Tasks to carry out:
A – Can you update the news excerpt by writing it out again, starting at "On Wednesday, Ukraine's" and ending at "before the war.", with "psychological warfare" changed to "disinformation"?
B – Could you pick out every line of the listing that contains the string "Given" and copy each one?

Page text:
On Wednesday, Ukraine's ambassador to Ankara Vasyl Bodnar denied the report and said he believed it was part of a "Russian propaganda machine".
"I fully deny it, it is not true," Bodnar told the semi-official Turkish news agency Anadolu.
"The information was specifically constructed as psychological warfare, just to undermine the relationship between Ukraine and Turkey and try to create the wrong image of Ukraine and Turkey."
Ankara and Kyiv have enjoyed close defence industry cooperation, a relationship that has flourished in recent years.
The Bayraktar TB2 armed drones producer Baykar, which has close links to Turkish President Recep Tayyip Erdogan's family, was building a plant in Ukraine before the war.
Ukrainian companies also produce Bayraktar's engines, and Turkey has sold dozens of TB2s to Kyiv over the course of the past two years.
Frequent flights recorded between Turkey and Poland between February and April 2022 indicate that Ankara continued to deliver TB2s and its MAM-L munition to Kyiv since the Russian invasion began.
Sources told Middle East Eye last year that Turkey also delivered dozens of TRLG-230 precision-guided missiles to Ukraine last summer.
Ankara has maintained open dialogue with both Kyiv and Moscow since the start of the war in the hopes of mediating an end to the conflict.
On Saturday, Turkey said it was ready to push for local ceasefires in Ukraine, saying that neither side of the conflict had the military means to "win the war".

Information shown:
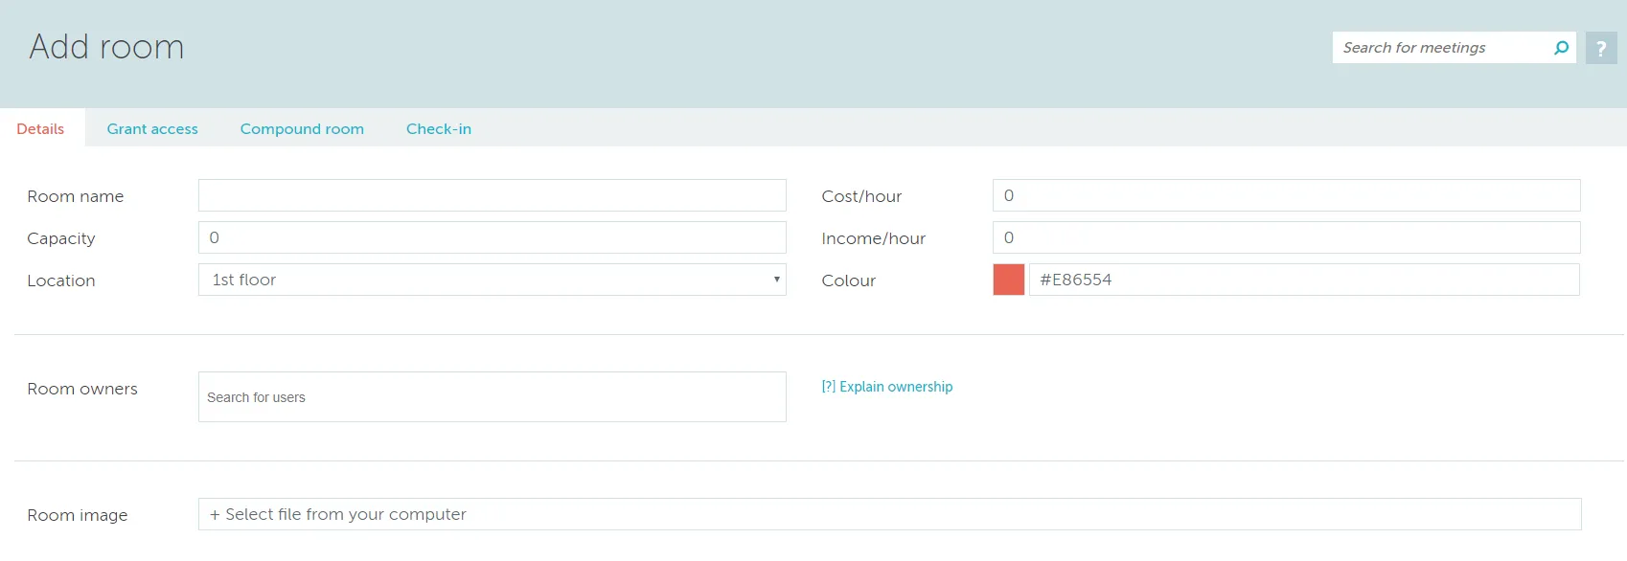The image size is (1627, 561).
Task: Go to the Compound room tab
Action: click(x=302, y=129)
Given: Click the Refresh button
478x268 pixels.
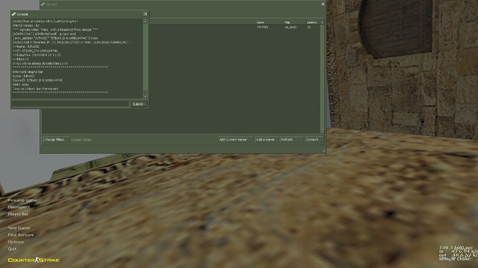Looking at the screenshot, I should (291, 140).
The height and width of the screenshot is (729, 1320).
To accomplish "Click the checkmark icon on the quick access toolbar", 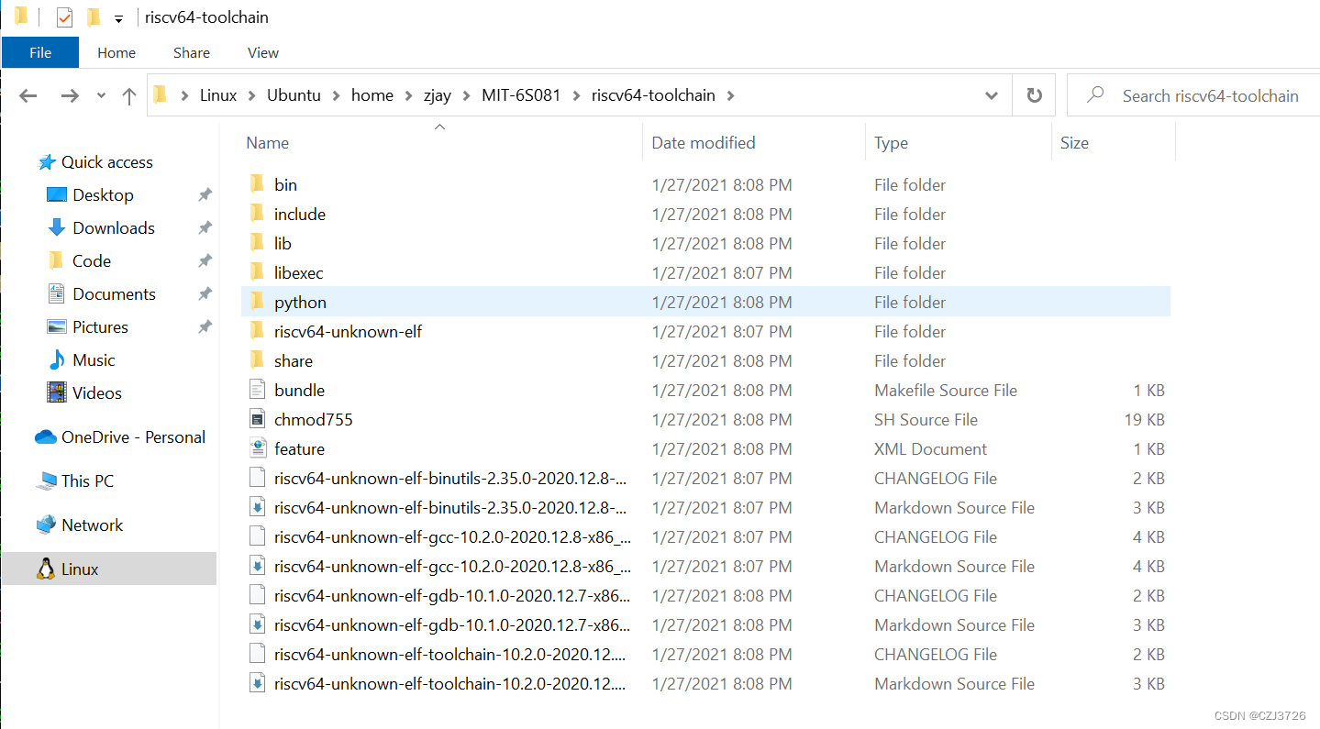I will pyautogui.click(x=63, y=17).
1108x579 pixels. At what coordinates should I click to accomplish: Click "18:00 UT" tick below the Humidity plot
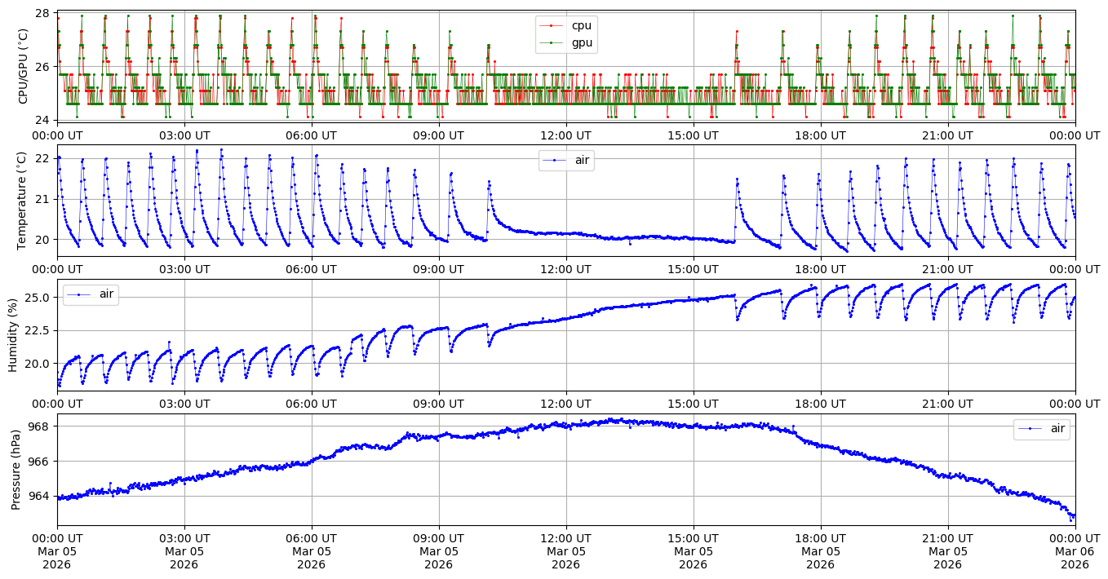[820, 403]
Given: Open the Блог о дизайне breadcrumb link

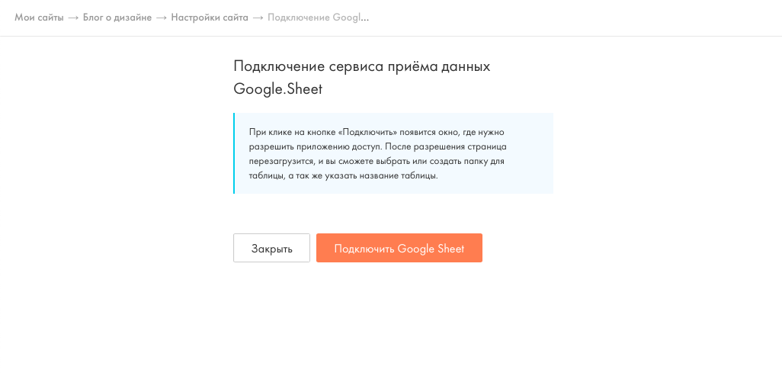Looking at the screenshot, I should [x=117, y=18].
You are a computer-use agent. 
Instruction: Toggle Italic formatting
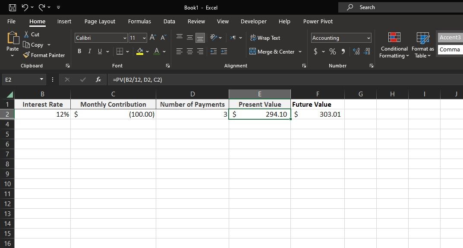[x=90, y=51]
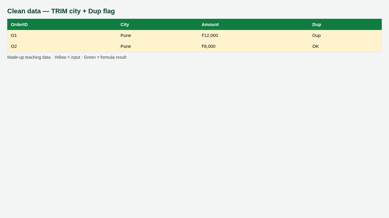Select the ₹8,000 amount cell
Viewport: 389px width, 218px height.
(x=253, y=46)
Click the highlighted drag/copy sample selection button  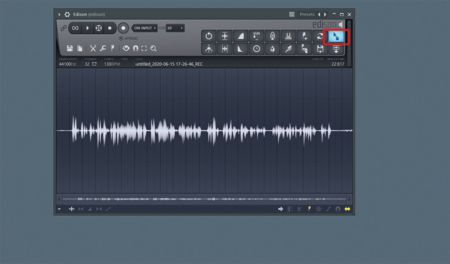pyautogui.click(x=336, y=37)
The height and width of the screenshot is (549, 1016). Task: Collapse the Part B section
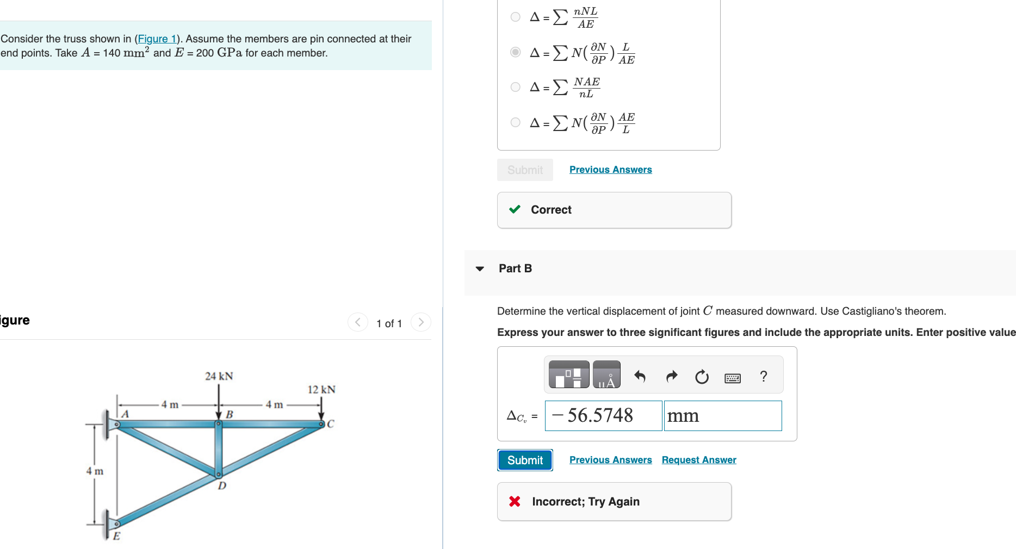(479, 268)
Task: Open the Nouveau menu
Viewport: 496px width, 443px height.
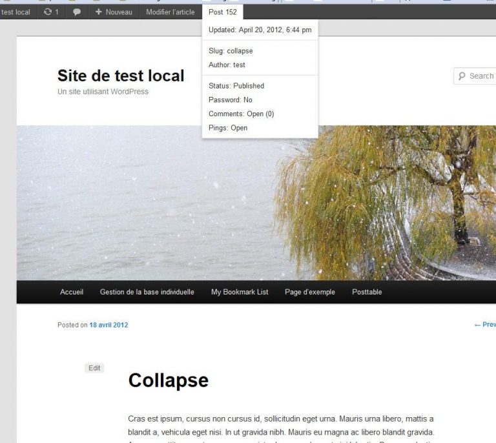Action: point(114,12)
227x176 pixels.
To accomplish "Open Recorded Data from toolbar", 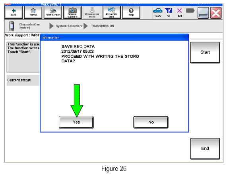I will [111, 13].
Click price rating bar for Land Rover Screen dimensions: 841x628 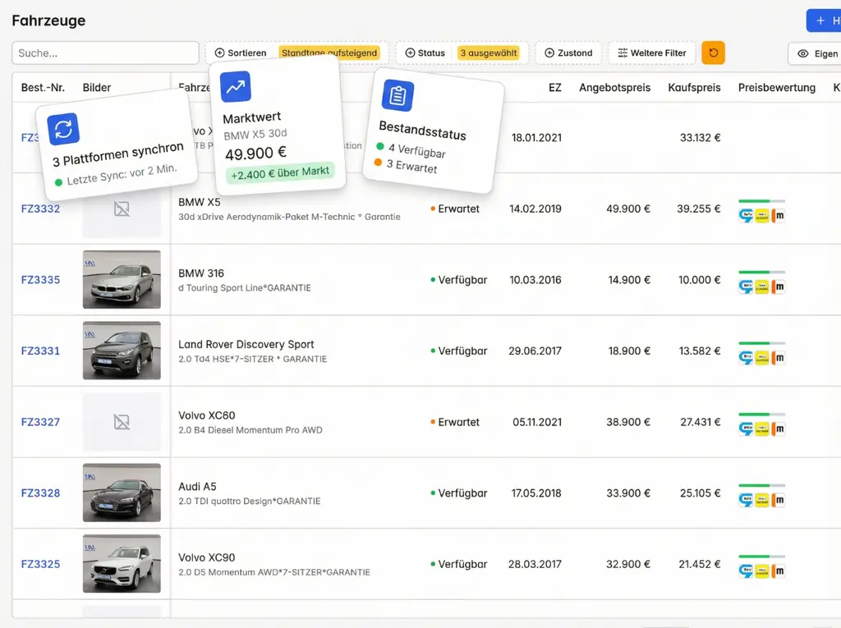click(x=761, y=343)
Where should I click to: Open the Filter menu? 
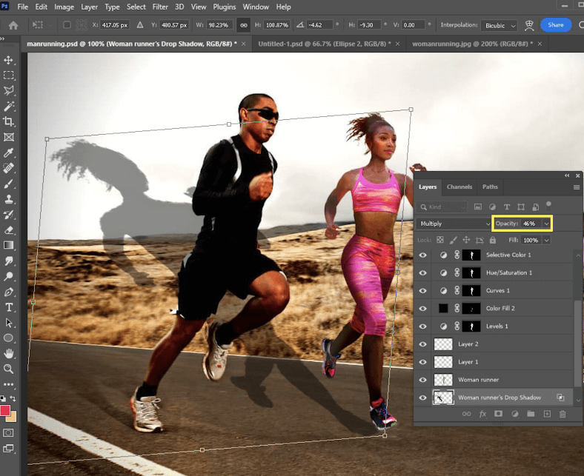pyautogui.click(x=160, y=7)
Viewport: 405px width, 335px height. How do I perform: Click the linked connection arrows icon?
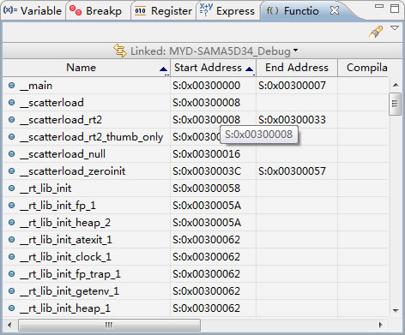click(120, 51)
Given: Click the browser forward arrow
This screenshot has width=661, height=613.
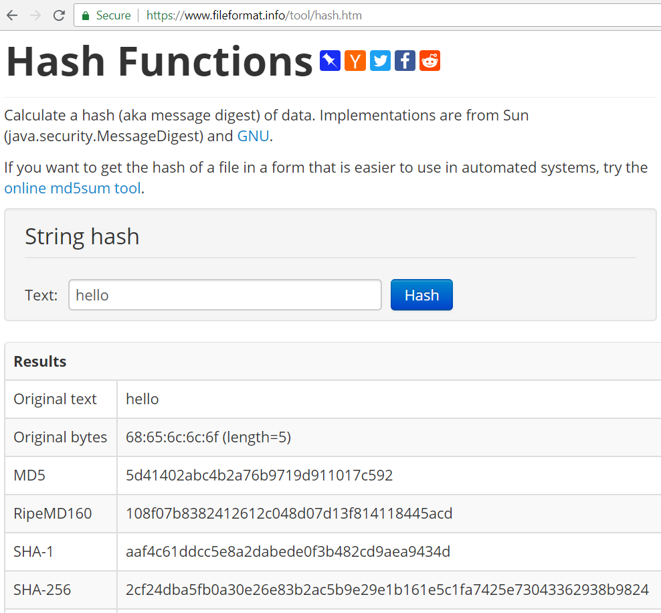Looking at the screenshot, I should (x=35, y=15).
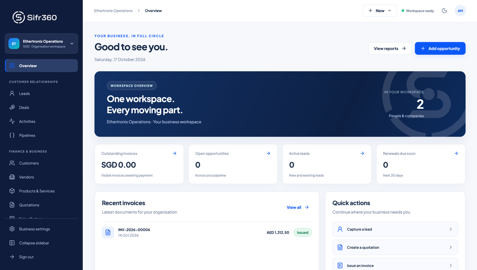Click the View all invoices link
The width and height of the screenshot is (477, 270).
(x=298, y=207)
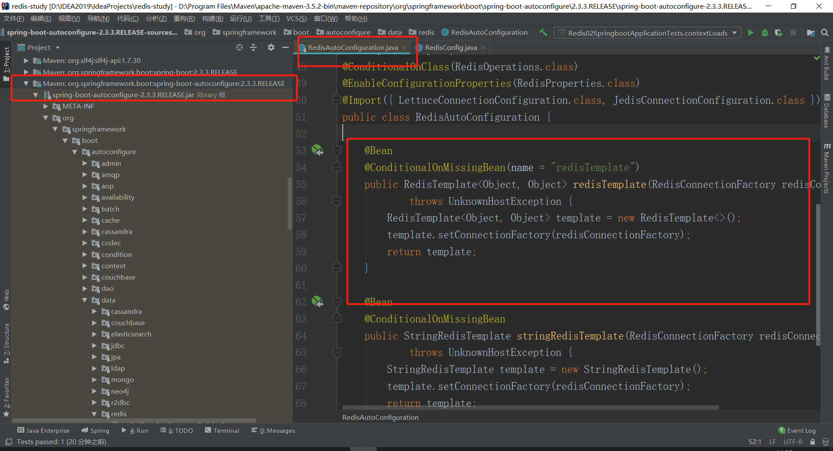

Answers for this exercise:
A –
On Wednesday, Ukraine's ambassador to Ankara Vasyl Bodnar denied the report and said he believed it was part of a "Russian propaganda machine".
"I fully deny it, it is not true," Bodnar told the semi-official Turkish news agency Anadolu.
"The information was specifically constructed as disinformation, just to undermine the relationship between Ukraine and Turkey and try to create the wrong image of Ukraine and Turkey."
Ankara and Kyiv have enjoyed close defence industry cooperation, a relationship that has flourished in recent years.
The Bayraktar TB2 armed drones producer Baykar, which has close links to Turkish President Recep Tayyip Erdogan's family, was building a plant in Ukraine before the war.

B –
Given: Click the Refresh button
Given: Open the Блог о дизайне breadcrumb link
Given: Click the browser forward arrow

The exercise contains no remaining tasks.